# [Tekstfragment]
....
Weer op weg naar huis met de trein. En elke dag staat hij daar bij de ingang, of uitgang zoals je wilt, van het station. Dagelijks groet hij de mensen die hun trein moeten halen, in de hoop dat hij een groet terug krijgt. En natuurlijk een kleine bijdrage. Velen lopen hem voorbij en groeten niet eens. 

Ik zie hem bijna dagelijks, hij groet me dan ook bijna dagelijks. En dagelijks wordt de sociale druk voor mij groter. Hij lijkt elke dag vriendelijker te worden. Hij spreekt me altijd beleefd aan en nooit opdringerig. Hij is gewoon vriendelijk en dat is zijn sterke kant.

Ik heb me voorgenomen om geen geld te geven. Dat is niet helpen. Ja, van de wal in de sloot. Nu ben ik niet mijn broeders hoeder, maar ik wil ook dat hij geen rotzooi koopt. Het is natuurlijk een groot vooroordeel wat ik hiermee heb. Alsof iedere persoon die op deze manier in zijn dagelijkse onderhoud moet voorzien, rotzooi koopt van het geld dat hij ophaalt.

Maar ik heb toch besloten om hem in natura voor zijn vriendelijke groet te betalen. Ook vandaag groet hij me weer beleefd en ik ben ook weer vriendelijk naar hem. Maar in plaats van direct naar perron vijf te lopen, neem ik even de afslag naar de Hema op het station. Ik kijk naar alle lekkere broodjes en schat in dat deze heer vandaag wel eens zin zou kunnen hebben in een kleine baguette met gerookte kipfilet.

Als ik terugloop naar de ingang van het station en hem aanspreek, kijkt me hij enigszins verbaasd, maar erg dankbaar aan. Ik zeg hem dat ik hoop dat het broodje hem zal smaken en wens hem een fijne dag. Hij dankt me beleefd en allerhartelijkst. Je ziet het geluk in zijn ogen. Het geeft me een goed gevoel. Ik maak uiteindelijk nog een kort praatje met hem, maar dan wil ik toch echt mijn trein halen op perron vijf.

Ik heb deze man nog jaren gegroet bij het station en vaker een broodje gekocht. We zijn nu sinds corona 3 jaar verder, ik ben weinig meer op het station. Het is nu thuiswerken. Ik denk nog wel eens aan hem. En of hij nu nog steeds bij het station staat. En of hij soms nog wel eens wat te eten krijgt van iemand. Of eigenlijk hoop ik dat hij zelf dat broodje kan gaan kopen, want dat zou ik deze vriendelijke man van harte toewensen.
....
# [Te verrichten taak]
Schrijf uit de tekst over de man bij het station letterlijk het gedeelte over dat opent met de woorden "Ik heb deze" en sluit met "van harte toewensen.".
....
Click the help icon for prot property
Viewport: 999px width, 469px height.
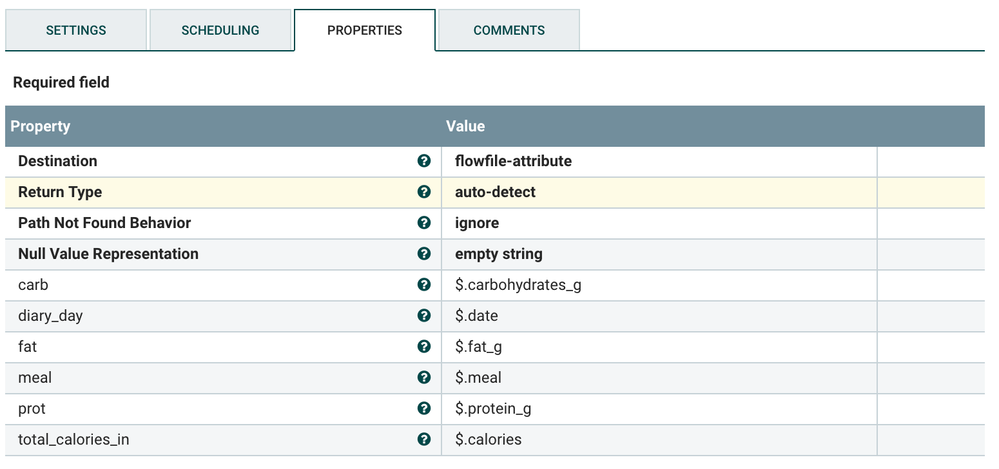[x=424, y=409]
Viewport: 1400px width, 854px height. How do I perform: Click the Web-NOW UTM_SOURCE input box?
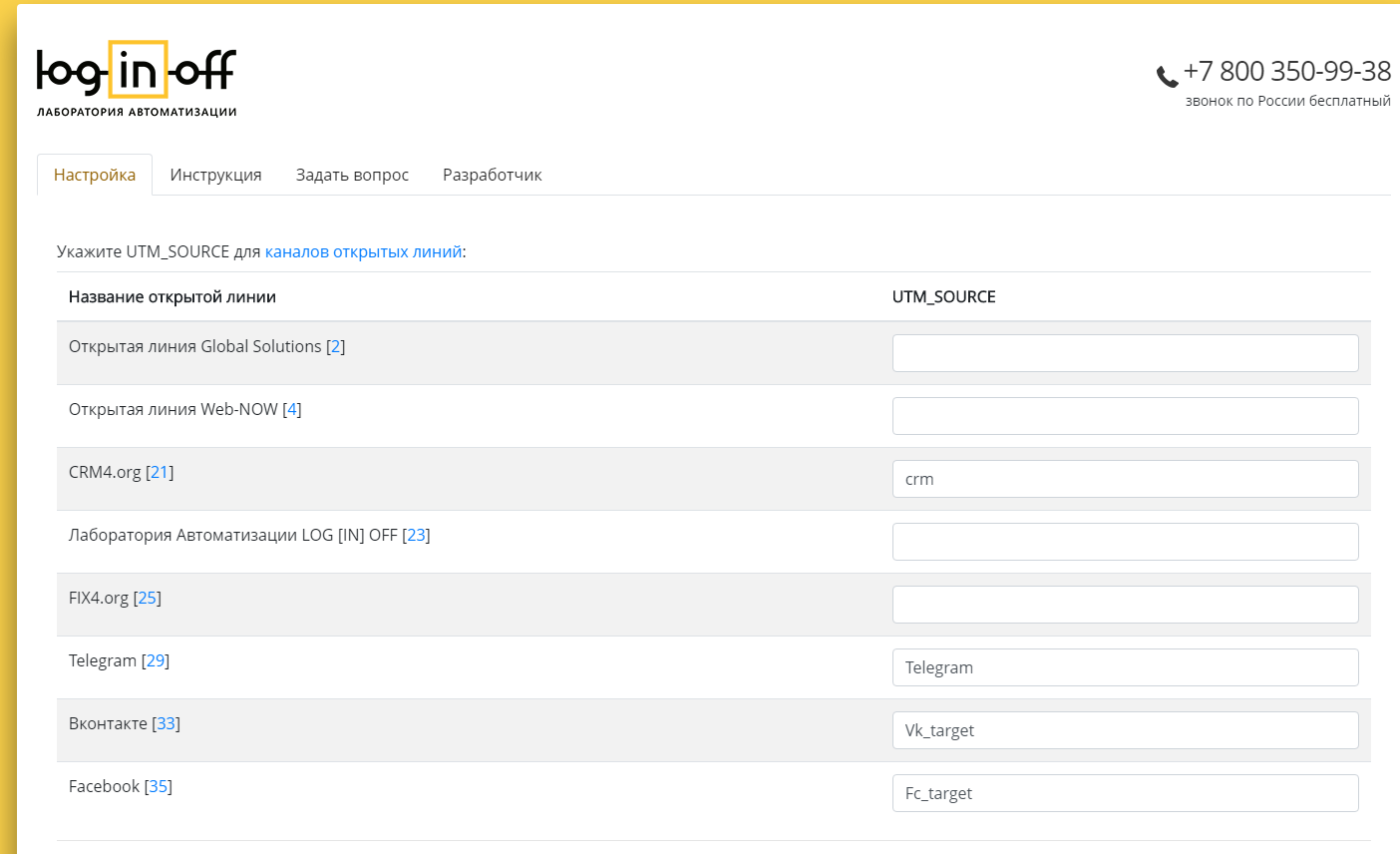1125,416
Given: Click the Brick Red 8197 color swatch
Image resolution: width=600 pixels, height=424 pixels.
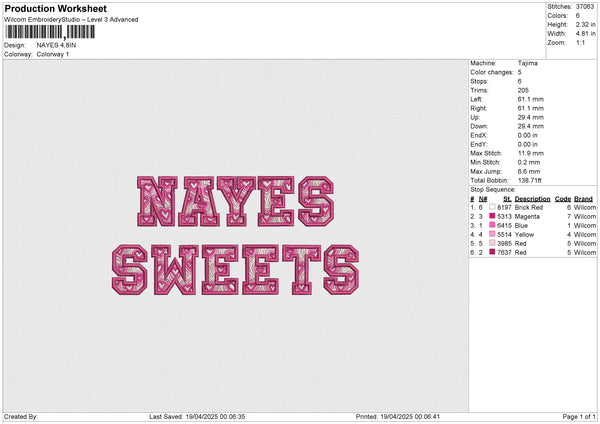Looking at the screenshot, I should (492, 207).
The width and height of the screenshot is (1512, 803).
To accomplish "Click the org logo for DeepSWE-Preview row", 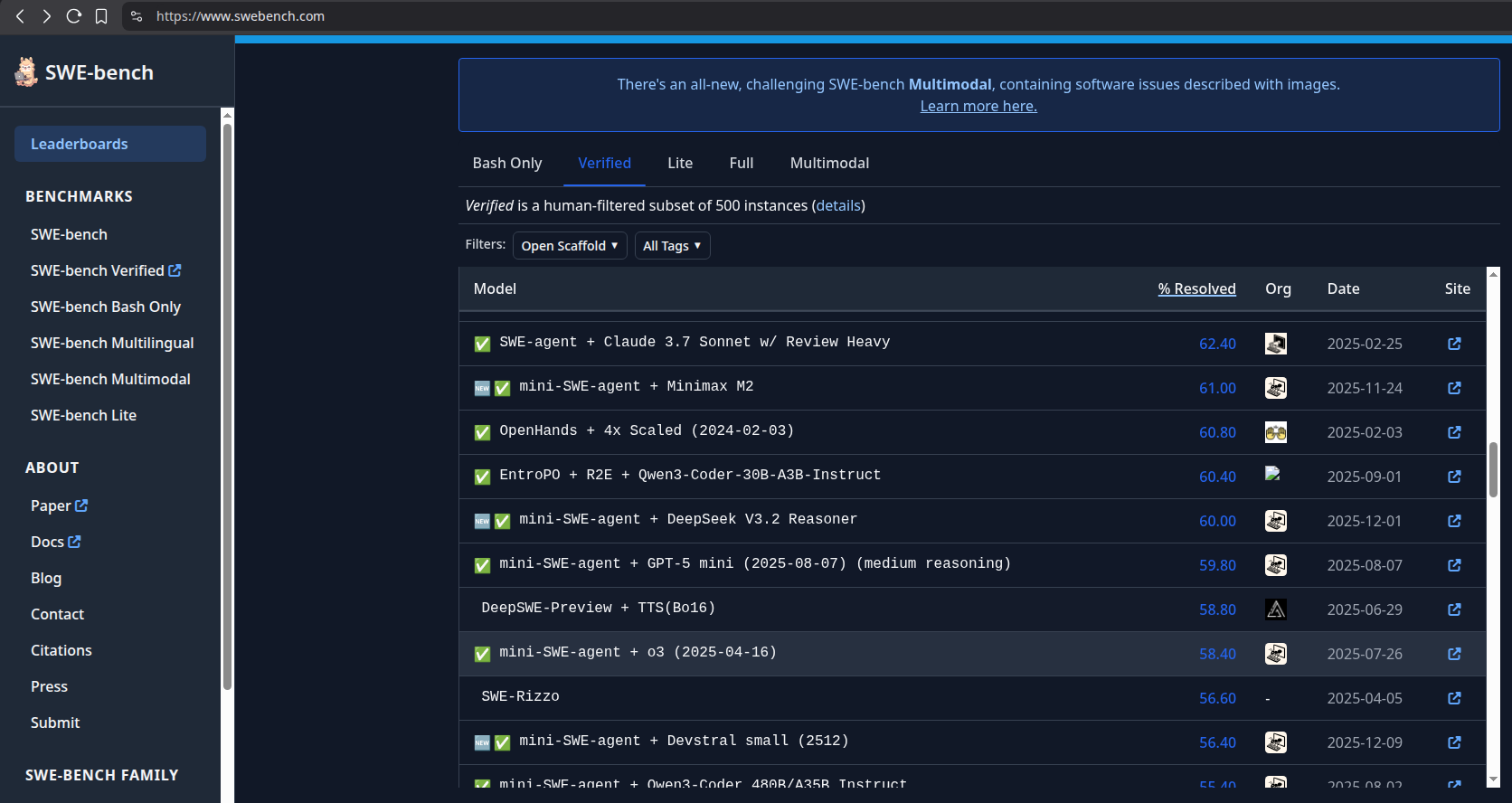I will click(x=1275, y=609).
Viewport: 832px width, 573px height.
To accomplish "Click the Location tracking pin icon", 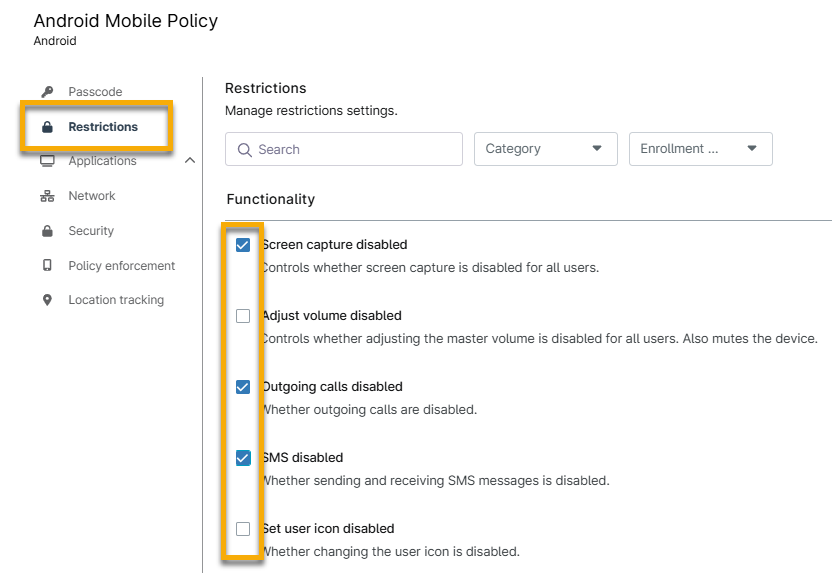I will [x=47, y=300].
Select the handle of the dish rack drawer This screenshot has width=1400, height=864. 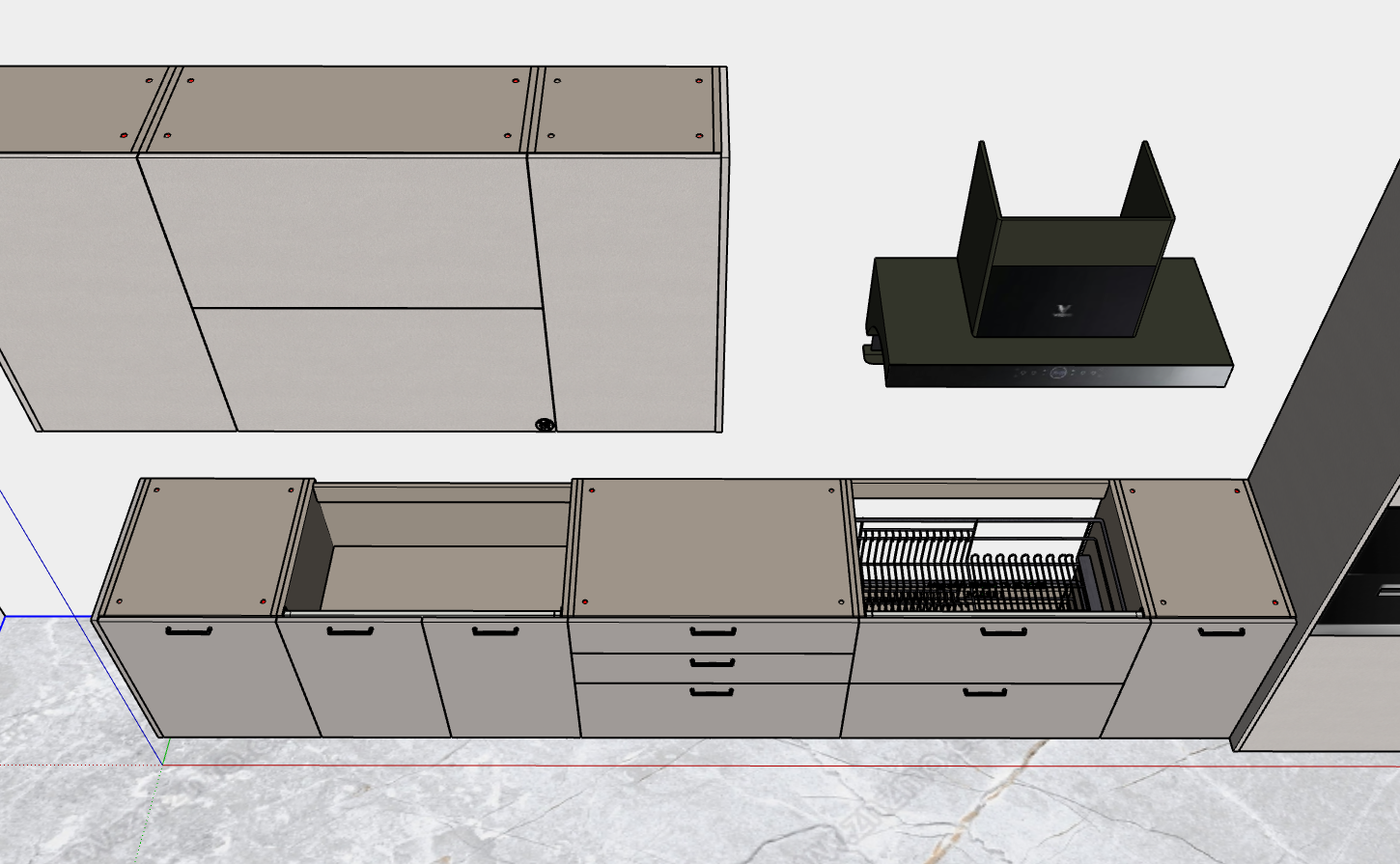click(x=1004, y=632)
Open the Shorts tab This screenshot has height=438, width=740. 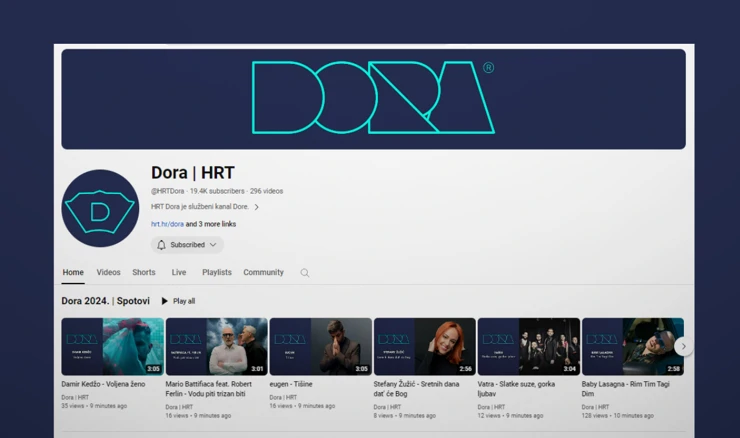click(144, 272)
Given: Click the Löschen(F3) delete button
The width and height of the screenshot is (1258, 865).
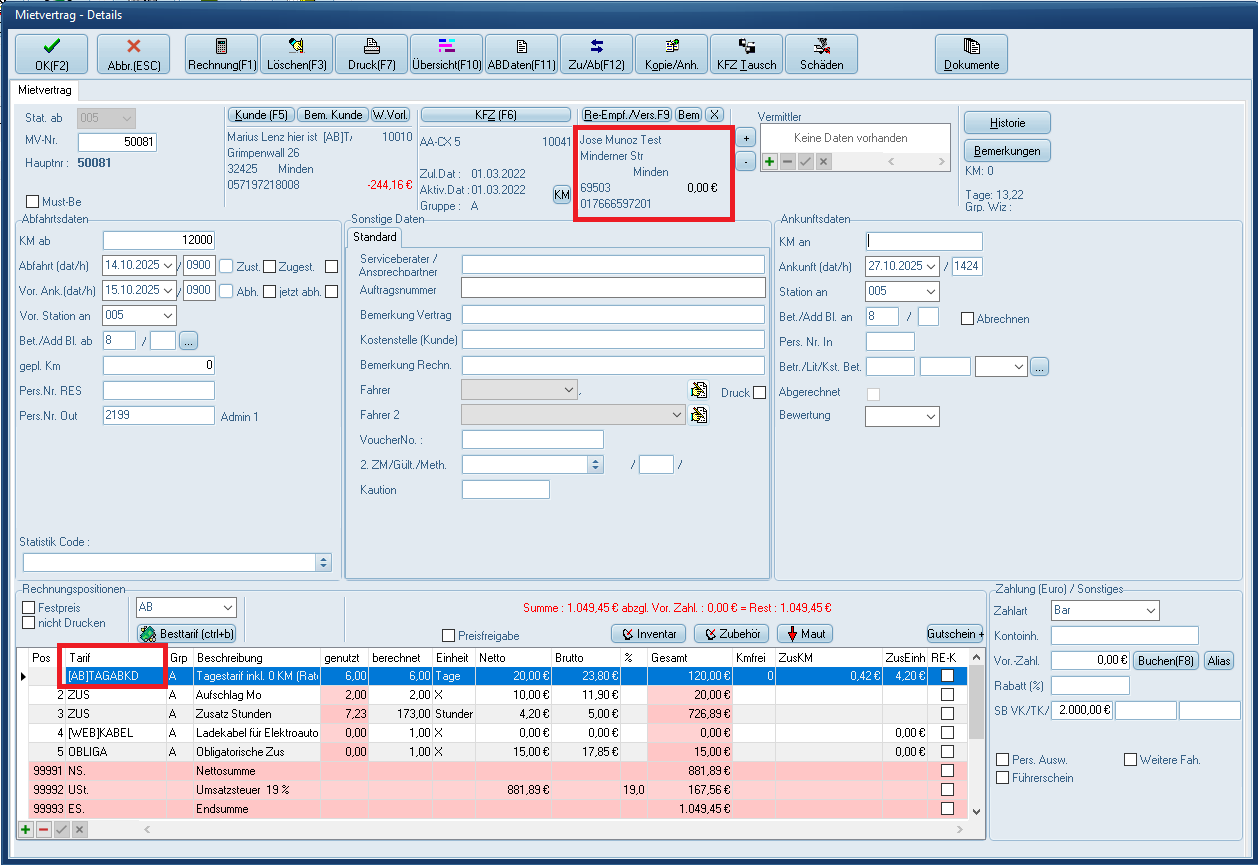Looking at the screenshot, I should [x=296, y=54].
....
# [Antwoord op taak]
Ik heb deze man nog jaren gegroet bij het station en vaker een broodje gekocht. We zijn nu sinds corona 3 jaar verder, ik ben weinig meer op het station. Het is nu thuiswerken. Ik denk nog wel eens aan hem. En of hij nu nog steeds bij het station staat. En of hij soms nog wel eens wat te eten krijgt van iemand. Of eigenlijk hoop ik dat hij zelf dat broodje kan gaan kopen, want dat zou ik deze vriendelijke man van harte toewensen.